We never learn, for example, of the traumas that have colored the preternaturally bitter Jackie, or the familial wedge forced between her and Mary. Nor is Dennis defined as much other the eternal mediator, playing all sides against the middle in a clumsy bid to make sure he always ends out on the best side of the deal. Sterling, a consummate businessman, can spit out a heartfelt speech about the fine-grain differences between perceived and actual value - Abraham's delivery of this second-act monologue is as close as Mauritius gets to a dramatic tour de force - but what really makes him tick is left unexplained. Dylan, the best-developed of the quintet, has an ex-wife, commitment issues, and plans to preserve the Post Offices for posterity; he does not, however, exhibit any additional identifiable symptoms of realness.
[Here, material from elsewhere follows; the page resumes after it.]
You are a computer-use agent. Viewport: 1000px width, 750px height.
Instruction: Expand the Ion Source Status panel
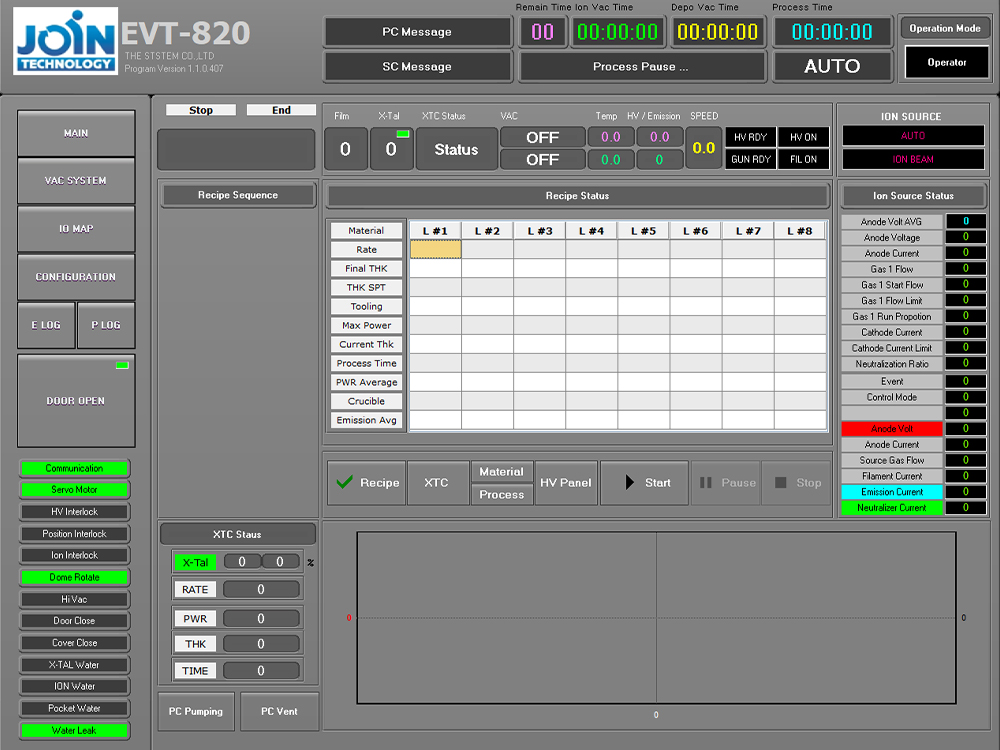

There's not a drop of specificity to be found here, but that's at least part of the point: Events late in the show leave everyone, particularly armchair philosopher Dennis, questioning the dehumanizing effects of the obsession that's gripping them. As they make heavier and meaner plays for the stamps, they become practically robotic in their single-mindedness, unaware of the lies they tell or the pain they inflict on others in pursuit of what they want. The double-playing and coyly spiraling alliances make for great tension, but hardly great theatre; at its best, Mauritius is a lower-wattage, more-convincing Da Vinci Code.
Hughes has foisted enough manufactured heaviness on the play that it often feels he's trying to force it to become the next Doubt. The slight pleasures Mauritius offers don't benefit from dramatic scenes staged and lit (by Paul Gallo) so they look like impressionistic reimaginings of Tennessee Williams or William Inge, or comic scenes that lumber around the larger personalities of key cast members instead of driving the action forward themselves. Certain staging sloppiness, frequently with regard to the $6 million stamp album (which is manhandled and misplaced with alarming regularity), does not contribute to the necessary sense of priceless treasures being at stake.
It's Abraham, however, who achieves the closest balance between reality and fantasy. He transforms Sterling from a two-bit hustler into the play's social conscience, deriving his performance more directly from the love of money (and what it can buy) than the others. Whether invoking a complex set of economic theories to explain his underbidding for the stamps, or describing an impending business transaction (in which a suitcase full of money features prominently) as "a most intimate exchange," he approaches his quest with a surprisingly believable blend of anxious child and law-school lothario.
The passion and urgency he brings to Sterling tend to unbalance the play a bit. It's not clear, after all, why we should symapthize so much with the most scheming, most violent, and most outwardly despicable of everyone fighting for the stamps. But as Rebeck provides scant reasons for siding with the so-called good guys, why not? It may not be ideal, but Abraham is reason enough to roll with the punches, even when Mauritius only connects every other time.